• _Instructions for the task_
Lines from the line with "Open the calendar date picker icon" to the line with "1366x768 pixels." in the entries below, and only those, must be output exactly, with both ends included.

• _Exercise material_
☆ ☆ ☆ ☆ ☆
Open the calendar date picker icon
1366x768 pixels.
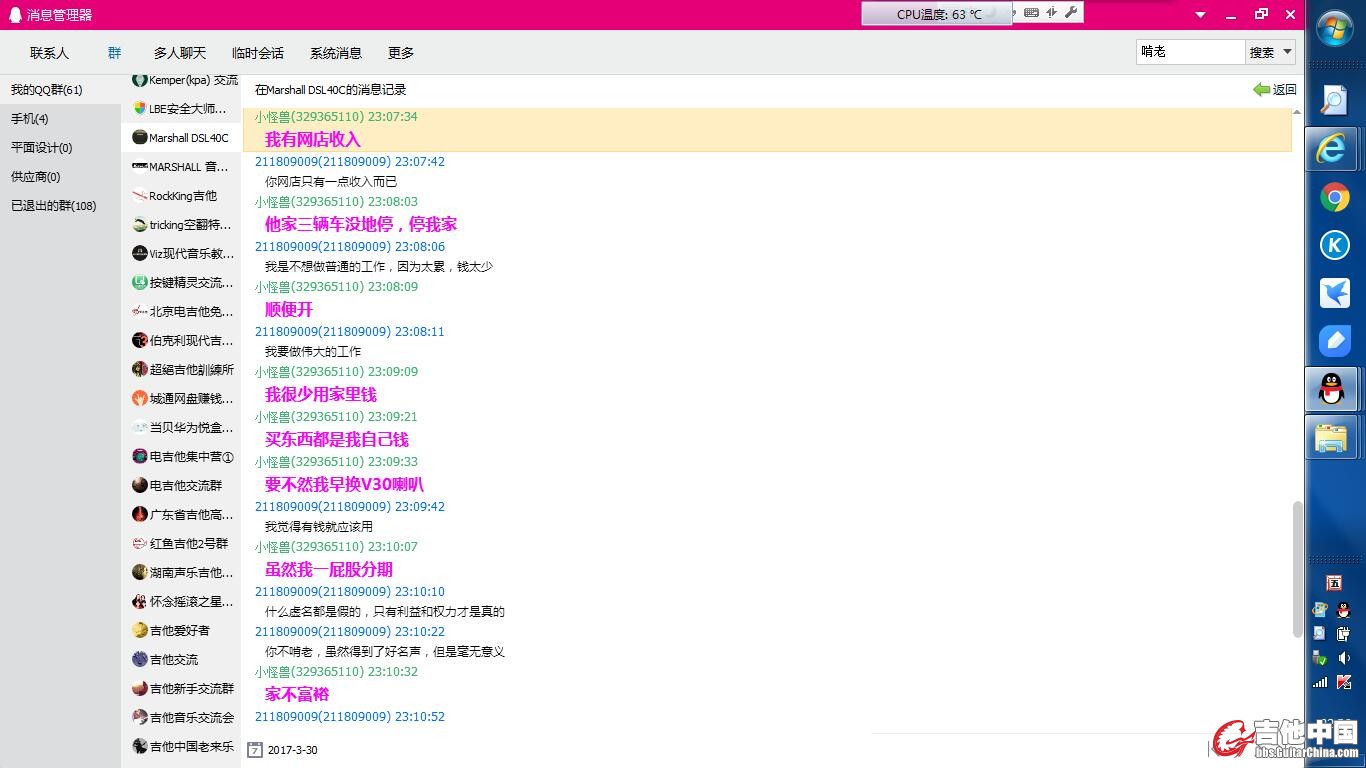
☆ ☆ ☆ ☆ ☆
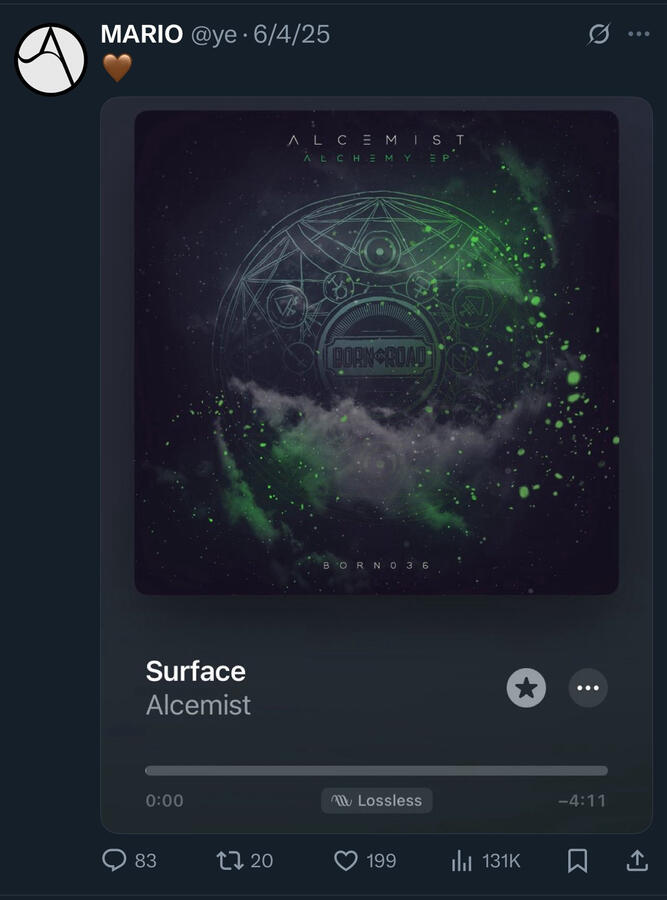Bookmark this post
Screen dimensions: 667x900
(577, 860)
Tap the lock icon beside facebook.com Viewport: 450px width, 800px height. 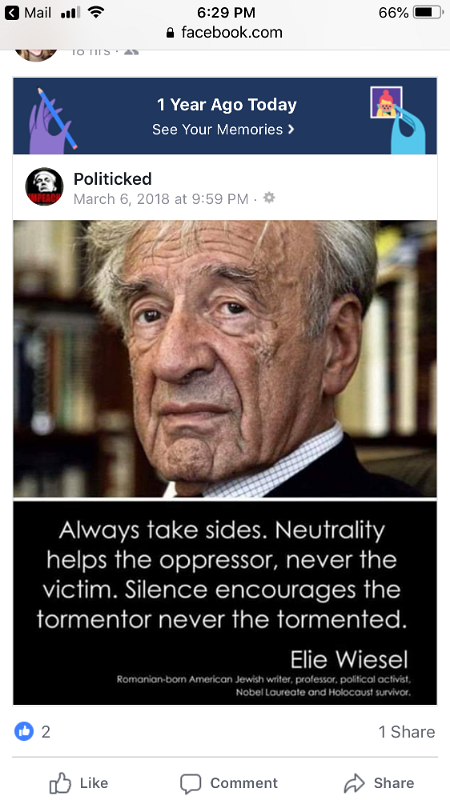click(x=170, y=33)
☆ ☆ ☆ ☆ ☆
• _Result of this task_
Open the calendar date picker icon
1366x768 pixels.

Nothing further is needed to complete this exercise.